(Stored data entries)
---+---

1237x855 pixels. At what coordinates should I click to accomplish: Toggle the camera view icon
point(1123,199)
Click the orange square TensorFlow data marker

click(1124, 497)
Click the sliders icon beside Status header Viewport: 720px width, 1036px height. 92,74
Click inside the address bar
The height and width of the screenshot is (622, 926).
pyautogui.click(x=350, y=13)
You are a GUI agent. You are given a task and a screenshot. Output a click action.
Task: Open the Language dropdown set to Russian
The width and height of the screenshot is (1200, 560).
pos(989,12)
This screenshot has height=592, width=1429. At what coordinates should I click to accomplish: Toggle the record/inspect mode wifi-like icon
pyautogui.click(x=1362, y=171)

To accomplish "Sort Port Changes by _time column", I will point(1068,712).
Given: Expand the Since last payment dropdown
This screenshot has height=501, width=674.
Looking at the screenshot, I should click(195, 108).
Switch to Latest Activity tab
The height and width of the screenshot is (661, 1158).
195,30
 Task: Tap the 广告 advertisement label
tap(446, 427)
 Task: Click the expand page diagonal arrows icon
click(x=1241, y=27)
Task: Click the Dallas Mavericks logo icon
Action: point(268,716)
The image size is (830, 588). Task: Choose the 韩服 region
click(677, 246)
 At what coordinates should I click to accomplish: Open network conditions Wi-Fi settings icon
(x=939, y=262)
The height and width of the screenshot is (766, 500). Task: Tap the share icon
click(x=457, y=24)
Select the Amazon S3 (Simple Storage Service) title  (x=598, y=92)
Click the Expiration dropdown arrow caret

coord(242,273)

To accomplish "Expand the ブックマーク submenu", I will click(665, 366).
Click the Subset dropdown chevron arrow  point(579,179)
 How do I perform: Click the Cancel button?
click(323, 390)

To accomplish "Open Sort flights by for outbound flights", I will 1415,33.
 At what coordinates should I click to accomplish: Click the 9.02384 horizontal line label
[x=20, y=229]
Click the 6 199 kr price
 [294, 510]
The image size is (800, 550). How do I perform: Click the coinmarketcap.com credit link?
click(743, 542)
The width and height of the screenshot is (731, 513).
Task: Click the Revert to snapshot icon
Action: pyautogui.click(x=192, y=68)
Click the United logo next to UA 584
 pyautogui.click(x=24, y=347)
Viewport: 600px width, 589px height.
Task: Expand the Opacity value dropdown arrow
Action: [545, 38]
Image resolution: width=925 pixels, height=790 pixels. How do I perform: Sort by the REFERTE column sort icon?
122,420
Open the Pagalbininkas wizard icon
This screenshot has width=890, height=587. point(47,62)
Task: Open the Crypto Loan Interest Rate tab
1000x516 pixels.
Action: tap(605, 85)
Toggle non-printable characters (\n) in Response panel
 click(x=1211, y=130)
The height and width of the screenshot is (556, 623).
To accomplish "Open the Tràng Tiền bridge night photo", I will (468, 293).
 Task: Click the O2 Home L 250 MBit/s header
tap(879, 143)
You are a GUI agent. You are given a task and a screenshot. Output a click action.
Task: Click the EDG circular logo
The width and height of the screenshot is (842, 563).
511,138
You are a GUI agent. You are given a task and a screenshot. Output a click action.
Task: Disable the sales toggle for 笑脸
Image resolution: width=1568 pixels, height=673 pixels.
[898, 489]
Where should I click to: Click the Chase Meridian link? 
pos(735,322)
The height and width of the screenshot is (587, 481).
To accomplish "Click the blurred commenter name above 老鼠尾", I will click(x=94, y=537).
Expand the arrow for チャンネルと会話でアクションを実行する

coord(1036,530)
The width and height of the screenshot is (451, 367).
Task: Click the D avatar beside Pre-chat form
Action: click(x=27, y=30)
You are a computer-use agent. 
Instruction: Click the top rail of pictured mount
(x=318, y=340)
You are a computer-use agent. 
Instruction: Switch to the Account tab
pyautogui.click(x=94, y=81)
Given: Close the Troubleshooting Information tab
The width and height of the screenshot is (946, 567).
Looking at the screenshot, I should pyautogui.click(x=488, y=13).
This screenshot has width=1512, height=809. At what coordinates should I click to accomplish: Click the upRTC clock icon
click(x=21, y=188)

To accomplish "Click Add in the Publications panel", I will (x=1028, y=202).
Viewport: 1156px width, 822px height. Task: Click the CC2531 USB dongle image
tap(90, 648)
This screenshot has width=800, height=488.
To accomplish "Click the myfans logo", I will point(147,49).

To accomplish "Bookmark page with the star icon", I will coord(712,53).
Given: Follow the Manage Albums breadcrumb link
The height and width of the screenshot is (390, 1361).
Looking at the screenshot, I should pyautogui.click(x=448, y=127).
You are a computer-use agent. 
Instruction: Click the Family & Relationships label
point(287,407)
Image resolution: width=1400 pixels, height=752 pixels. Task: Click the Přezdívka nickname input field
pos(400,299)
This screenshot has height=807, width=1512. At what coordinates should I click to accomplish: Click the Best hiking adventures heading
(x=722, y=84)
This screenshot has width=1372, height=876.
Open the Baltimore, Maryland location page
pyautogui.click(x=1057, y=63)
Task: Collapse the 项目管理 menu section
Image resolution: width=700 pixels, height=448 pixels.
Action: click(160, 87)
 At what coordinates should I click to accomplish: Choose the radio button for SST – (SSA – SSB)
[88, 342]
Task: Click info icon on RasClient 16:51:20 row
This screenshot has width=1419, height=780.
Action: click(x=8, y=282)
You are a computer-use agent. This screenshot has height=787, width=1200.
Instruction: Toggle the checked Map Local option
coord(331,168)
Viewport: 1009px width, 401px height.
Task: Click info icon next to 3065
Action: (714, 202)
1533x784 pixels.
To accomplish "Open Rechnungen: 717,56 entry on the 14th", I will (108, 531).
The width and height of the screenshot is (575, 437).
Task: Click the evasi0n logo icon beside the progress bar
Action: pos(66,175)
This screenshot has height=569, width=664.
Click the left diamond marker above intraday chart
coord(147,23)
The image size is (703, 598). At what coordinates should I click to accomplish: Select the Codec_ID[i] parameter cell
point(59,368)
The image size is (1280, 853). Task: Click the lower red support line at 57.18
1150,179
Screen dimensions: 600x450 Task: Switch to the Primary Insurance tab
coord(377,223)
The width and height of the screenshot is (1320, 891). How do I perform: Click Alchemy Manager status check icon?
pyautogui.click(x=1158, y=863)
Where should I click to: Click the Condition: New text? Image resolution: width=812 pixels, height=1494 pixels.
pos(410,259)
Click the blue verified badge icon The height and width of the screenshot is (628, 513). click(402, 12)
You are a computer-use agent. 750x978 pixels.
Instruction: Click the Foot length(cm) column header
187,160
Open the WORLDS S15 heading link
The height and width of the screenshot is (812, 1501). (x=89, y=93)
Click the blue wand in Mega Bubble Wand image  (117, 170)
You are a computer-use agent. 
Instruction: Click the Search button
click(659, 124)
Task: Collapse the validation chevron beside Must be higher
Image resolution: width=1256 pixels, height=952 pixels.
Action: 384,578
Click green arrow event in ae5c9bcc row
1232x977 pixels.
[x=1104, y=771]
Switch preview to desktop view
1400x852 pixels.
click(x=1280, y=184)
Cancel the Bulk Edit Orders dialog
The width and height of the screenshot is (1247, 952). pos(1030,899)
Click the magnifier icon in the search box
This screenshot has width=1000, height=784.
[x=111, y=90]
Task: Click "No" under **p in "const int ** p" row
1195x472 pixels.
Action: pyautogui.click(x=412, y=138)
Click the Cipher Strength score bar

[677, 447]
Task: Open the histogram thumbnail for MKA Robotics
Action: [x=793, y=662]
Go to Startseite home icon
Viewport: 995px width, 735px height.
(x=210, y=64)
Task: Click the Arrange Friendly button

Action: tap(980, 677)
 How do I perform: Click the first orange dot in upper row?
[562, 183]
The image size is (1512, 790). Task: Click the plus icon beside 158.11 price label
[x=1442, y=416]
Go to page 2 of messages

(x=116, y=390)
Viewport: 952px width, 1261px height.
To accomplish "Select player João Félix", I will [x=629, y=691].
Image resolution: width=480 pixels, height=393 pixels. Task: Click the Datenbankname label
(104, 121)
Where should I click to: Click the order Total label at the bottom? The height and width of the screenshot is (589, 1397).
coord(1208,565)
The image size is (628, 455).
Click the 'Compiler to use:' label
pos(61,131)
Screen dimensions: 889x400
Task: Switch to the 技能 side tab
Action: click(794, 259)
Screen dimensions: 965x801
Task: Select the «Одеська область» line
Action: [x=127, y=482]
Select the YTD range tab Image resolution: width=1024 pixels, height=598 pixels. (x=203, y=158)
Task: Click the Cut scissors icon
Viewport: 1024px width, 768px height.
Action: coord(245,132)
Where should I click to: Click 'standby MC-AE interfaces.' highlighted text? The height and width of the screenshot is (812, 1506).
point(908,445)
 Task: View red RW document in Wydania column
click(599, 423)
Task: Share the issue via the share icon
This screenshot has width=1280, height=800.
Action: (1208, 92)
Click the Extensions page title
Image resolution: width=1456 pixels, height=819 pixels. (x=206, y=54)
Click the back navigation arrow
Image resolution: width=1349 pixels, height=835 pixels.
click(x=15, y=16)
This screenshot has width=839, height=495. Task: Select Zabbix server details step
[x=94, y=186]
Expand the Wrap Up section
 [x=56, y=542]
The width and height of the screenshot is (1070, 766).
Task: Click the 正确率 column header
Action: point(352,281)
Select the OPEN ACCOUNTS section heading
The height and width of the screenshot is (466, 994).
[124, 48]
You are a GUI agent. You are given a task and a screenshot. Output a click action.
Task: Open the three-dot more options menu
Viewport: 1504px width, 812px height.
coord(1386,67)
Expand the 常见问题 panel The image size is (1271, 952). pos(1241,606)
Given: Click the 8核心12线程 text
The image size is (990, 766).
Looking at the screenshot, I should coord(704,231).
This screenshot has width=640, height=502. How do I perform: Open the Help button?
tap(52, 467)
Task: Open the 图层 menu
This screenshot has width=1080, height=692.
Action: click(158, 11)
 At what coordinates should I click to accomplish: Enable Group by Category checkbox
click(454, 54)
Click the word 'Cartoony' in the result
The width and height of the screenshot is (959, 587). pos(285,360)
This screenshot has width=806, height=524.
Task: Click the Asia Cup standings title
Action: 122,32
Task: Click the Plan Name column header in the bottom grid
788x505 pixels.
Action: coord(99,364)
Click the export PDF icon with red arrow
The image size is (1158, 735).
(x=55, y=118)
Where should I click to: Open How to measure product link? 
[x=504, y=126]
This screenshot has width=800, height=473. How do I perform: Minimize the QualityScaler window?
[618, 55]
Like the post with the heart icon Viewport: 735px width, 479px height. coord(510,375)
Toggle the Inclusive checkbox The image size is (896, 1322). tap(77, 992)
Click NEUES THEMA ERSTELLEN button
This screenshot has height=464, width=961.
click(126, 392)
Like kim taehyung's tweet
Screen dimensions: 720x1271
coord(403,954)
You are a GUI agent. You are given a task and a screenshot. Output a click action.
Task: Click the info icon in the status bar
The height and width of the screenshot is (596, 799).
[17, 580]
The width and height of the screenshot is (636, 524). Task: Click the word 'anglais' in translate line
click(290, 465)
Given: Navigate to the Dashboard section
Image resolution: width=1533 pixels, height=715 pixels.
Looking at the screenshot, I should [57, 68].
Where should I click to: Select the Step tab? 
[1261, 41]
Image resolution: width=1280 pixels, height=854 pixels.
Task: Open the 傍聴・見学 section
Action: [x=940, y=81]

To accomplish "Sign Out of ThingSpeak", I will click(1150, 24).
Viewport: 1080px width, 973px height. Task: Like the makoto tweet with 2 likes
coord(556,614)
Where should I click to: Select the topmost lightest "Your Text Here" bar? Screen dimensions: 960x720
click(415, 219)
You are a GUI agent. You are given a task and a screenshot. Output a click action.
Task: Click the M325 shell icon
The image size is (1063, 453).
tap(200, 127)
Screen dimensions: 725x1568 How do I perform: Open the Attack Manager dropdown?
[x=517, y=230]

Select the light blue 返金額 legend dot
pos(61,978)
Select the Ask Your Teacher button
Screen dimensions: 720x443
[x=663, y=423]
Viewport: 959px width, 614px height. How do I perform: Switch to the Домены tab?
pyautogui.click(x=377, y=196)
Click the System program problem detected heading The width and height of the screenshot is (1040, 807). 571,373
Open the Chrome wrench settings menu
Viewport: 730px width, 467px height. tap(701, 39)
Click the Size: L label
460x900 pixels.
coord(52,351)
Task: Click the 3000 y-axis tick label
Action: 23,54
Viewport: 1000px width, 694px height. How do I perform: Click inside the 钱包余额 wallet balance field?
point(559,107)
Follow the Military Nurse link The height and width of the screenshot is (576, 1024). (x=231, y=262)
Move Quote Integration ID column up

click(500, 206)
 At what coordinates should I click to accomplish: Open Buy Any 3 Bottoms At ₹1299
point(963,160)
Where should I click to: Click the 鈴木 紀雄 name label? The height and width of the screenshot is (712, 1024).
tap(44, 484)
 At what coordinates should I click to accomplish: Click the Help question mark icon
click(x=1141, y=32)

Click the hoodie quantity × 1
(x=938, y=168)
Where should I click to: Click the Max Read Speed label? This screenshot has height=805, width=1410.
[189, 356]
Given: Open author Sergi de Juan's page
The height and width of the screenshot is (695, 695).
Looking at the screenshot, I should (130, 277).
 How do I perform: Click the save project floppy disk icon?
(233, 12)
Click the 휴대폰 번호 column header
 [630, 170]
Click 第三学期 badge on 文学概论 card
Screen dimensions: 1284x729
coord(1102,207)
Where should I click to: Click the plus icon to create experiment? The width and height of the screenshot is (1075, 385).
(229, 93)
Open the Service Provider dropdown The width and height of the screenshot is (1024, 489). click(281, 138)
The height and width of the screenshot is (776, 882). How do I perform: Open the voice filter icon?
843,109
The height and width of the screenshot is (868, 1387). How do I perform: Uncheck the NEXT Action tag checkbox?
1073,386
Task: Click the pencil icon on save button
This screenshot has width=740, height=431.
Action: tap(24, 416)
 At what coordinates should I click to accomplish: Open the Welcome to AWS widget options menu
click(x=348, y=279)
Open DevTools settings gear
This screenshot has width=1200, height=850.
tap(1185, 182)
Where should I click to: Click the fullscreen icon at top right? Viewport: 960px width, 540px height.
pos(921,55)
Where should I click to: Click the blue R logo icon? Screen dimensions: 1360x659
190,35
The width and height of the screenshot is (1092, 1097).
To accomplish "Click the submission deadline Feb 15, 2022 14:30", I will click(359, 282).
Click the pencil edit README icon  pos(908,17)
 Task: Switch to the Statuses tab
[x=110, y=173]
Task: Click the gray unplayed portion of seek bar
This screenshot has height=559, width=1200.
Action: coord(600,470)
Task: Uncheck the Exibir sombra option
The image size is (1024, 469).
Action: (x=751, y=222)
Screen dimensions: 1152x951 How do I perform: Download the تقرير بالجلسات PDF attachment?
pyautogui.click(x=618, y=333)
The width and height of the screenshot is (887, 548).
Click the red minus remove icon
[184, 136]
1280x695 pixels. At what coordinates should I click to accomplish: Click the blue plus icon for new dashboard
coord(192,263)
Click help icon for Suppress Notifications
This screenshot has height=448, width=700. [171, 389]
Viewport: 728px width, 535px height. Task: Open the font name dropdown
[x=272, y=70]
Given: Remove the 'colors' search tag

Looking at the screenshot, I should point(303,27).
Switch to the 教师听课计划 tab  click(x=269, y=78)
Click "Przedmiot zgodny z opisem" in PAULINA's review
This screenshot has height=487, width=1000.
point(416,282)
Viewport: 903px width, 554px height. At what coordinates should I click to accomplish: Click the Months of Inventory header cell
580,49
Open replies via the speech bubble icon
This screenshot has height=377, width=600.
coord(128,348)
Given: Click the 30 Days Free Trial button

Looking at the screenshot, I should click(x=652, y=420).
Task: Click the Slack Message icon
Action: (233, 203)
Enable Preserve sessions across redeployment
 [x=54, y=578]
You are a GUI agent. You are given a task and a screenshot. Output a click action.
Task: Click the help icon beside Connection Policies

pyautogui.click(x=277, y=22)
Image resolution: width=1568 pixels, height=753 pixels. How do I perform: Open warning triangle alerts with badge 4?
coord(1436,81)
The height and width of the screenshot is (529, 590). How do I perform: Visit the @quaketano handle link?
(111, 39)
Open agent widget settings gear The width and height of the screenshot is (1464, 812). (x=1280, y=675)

---+---

WORK INSTRUCTION: Show all lines above that contain "pencil".

FINISHED EXERCISE:
Task: Click the pencil icon on save button
Click the pencil edit README icon  pos(908,17)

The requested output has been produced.